## ENTRIES SHOWN:
** start **

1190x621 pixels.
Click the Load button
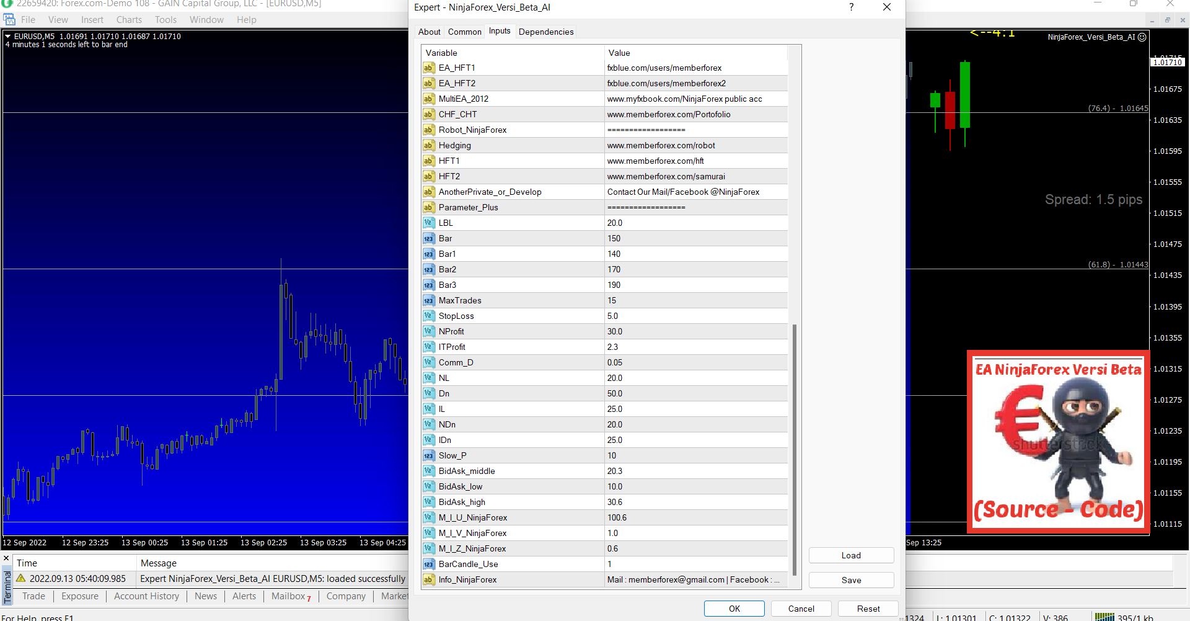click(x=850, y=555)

** end **
** start **

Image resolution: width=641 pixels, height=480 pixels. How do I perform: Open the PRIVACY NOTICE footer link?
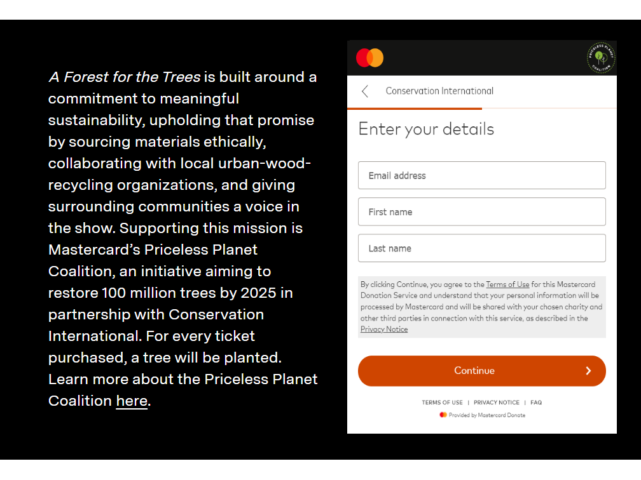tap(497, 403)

** end **

## WHAT THE EXERCISE ASKS:
Rewrite the listing starting at the line containing "Image resolution: width=641" and ending at the line containing "tap(497, 403)", with "footer" changed to "bottom" and nothing else altered. Leave the pictures out of your answer.

## FINAL RESULT:
Image resolution: width=641 pixels, height=480 pixels. How do I perform: Open the PRIVACY NOTICE bottom link?
tap(497, 403)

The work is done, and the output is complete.